ARCPR: TWO WEIGHTS, TWO MEASURES: REFLECTIONS ON POLICE GOVERNANCE IN CANADA

The Canadian Review of Policing Research (2004)

ISSN: 1710 6915

TWO WEIGHTS, TWO MEASURES: REFLECTIONS ON POLICE GOVERNANCE IN CANADA

Scott Burbidge

The paper from which this summary is taken was presented at the “In Search of Security” conference held in Montreal, February 2003, by the Law Commission of Canada. For over 20 years Scott Burbidge was a senior researcher and policy analyst in the Secretariat of the federal Ministry of the Solicitor General (now known as Public Safety and Emergency Preparedness Canada). Currently, he is a consultant specializing in issues of police organization and programs. He can be reached at email address: burbidsn@glinx.com.

Purpose

The starting point for this analysis is the notion that Canada is a democratic society governed by the rule of law, where the rights and privileges of citizens are enshrined in human rights legislation. In Canada, this includes the Charter of Rights and Freedoms, and provincial human rights legislation. The basic notion is that, thanks to the rule of law and our human rights legislation, Canadian citizens can always count on the protection of these legal institutions, whether they find themselves in public spaces, private spaces or mass private property.

From this perspective, the examination of options for ensuring effective governance and accountability arrangements for private as well as public police proceeds from the governance model for public police which prevails in Canada, the United Kingdom and Australia. According to this generalized model, the public police are subject to direction from, and are accountable to, a public governance authority. Furthermore, within this model, a separate and independent public complaints authority usually exercises an oversight role in relation to police actions and policies.

Methodology

This paper was based on a review of the literature and available documentation from government and other sources. The literature and documentation consulted originated from English-speaking liberal democracies with traditions of democratic policing similar to those in Canada.

Findings

The growing presence of private police in our society, and the fact that they perform many policing functions traditionally regarded as the preserve of public police, raises fundamental questions of police governance and accountability for a democratic society which is based on the rule of law and respect for human rights.

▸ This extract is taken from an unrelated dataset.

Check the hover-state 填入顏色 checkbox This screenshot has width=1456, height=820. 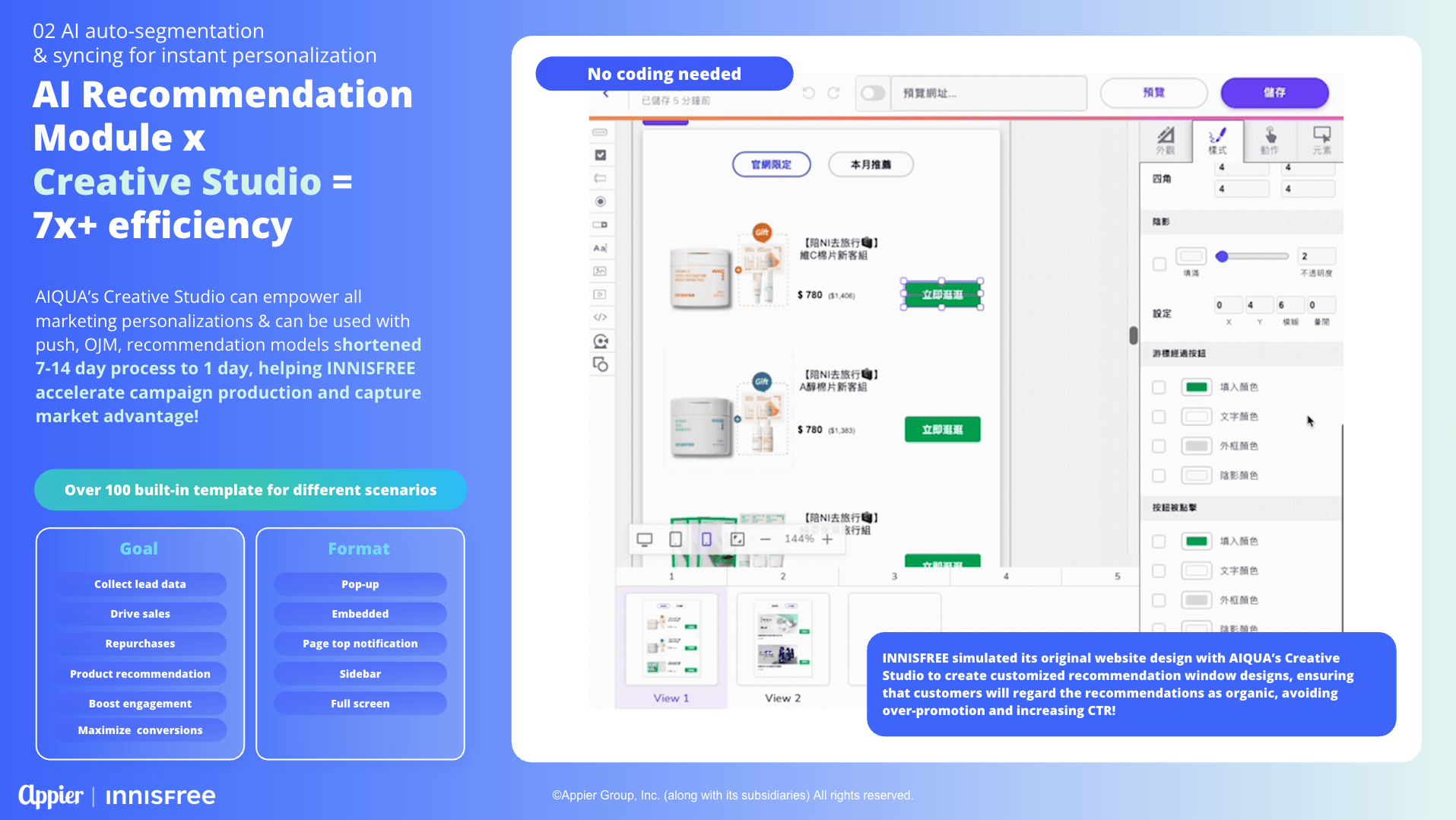click(1159, 387)
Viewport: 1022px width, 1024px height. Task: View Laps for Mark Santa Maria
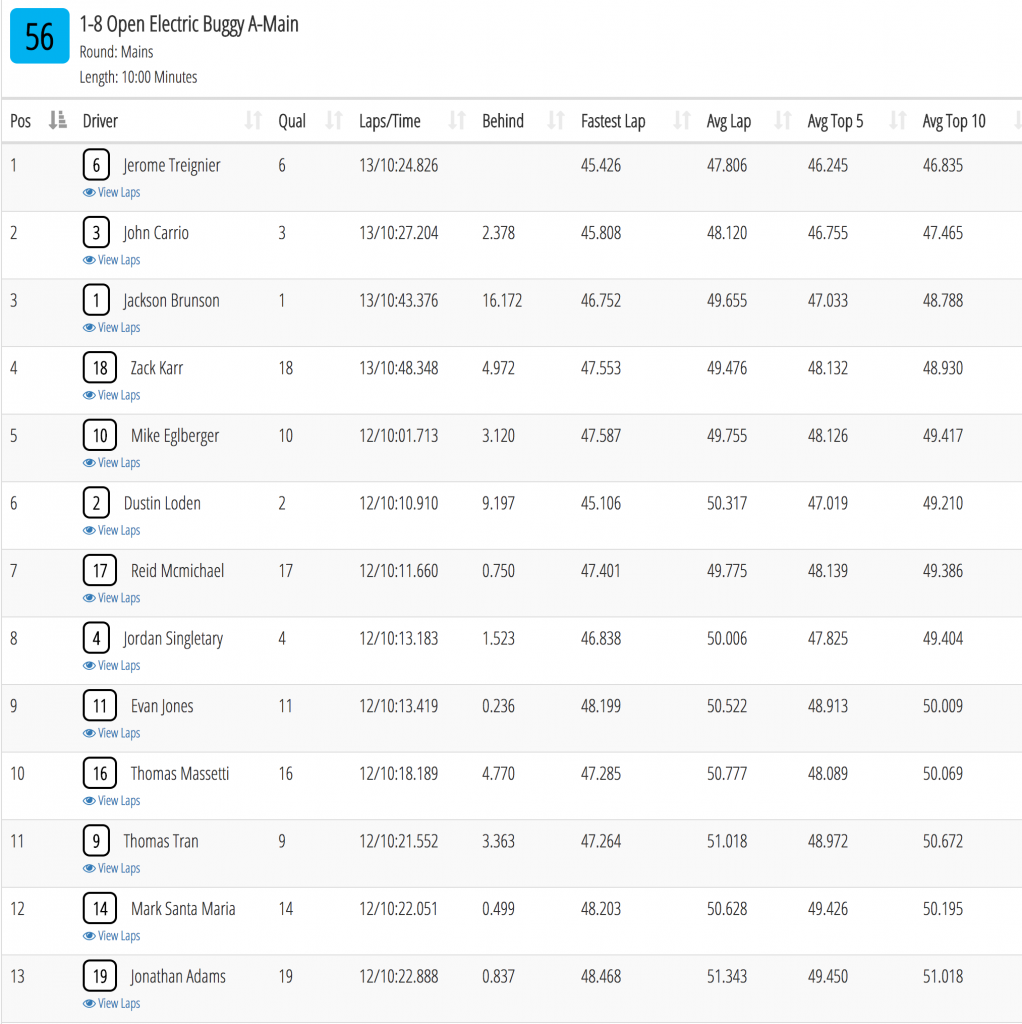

Private police are not accountable to the public nor are they subject to oversight and direction from democratically-elected governments, in the same way that public police agencies are.

From the perspective of the rule of law and respect for human rights, there is a public police question inherent in a situation where public police, at least in theory, are governed by and accountable to democratically-elected governments and to the public, while private police officers performing similar functions are not subject to the same form of democratic governance and accountability.

The findings from the United Kingdom and other jurisdictions on internal and external regulation and oversight mechanisms for private policing suggest an integrated approach to governance. Such an approach in to the governance of both public and private police, incorporates the democratic oversight mechanisms of the public police but also recognizes the potential value and effectiveness of existing regulatory and oversight mechanisms in the private policing sector.

Conclusions and Implications

As one key component of an integrated approach to the democratic governance of policing, the paper suggests a uniform Canadian code of police conduct that would apply eventually to all private and public police.

Given existing federal and provincial human rights legislation, and the recent extension of federal privacy and access legislation to the private sector in Canada, there should be no insurmountable jurisdictional or constitutional obstacles to extending the notion of a code of conduct, which incorporates recognition of human rights, to the private security sector. The code of conduct could apply when they are involved in the exercise of such police powers as investigation, detention, arrest, the gathering and sharing of personal information, and so on. Such a development would constitute significant progress towards the goal of an integrated approach to governance and accountability for all policing in Canada.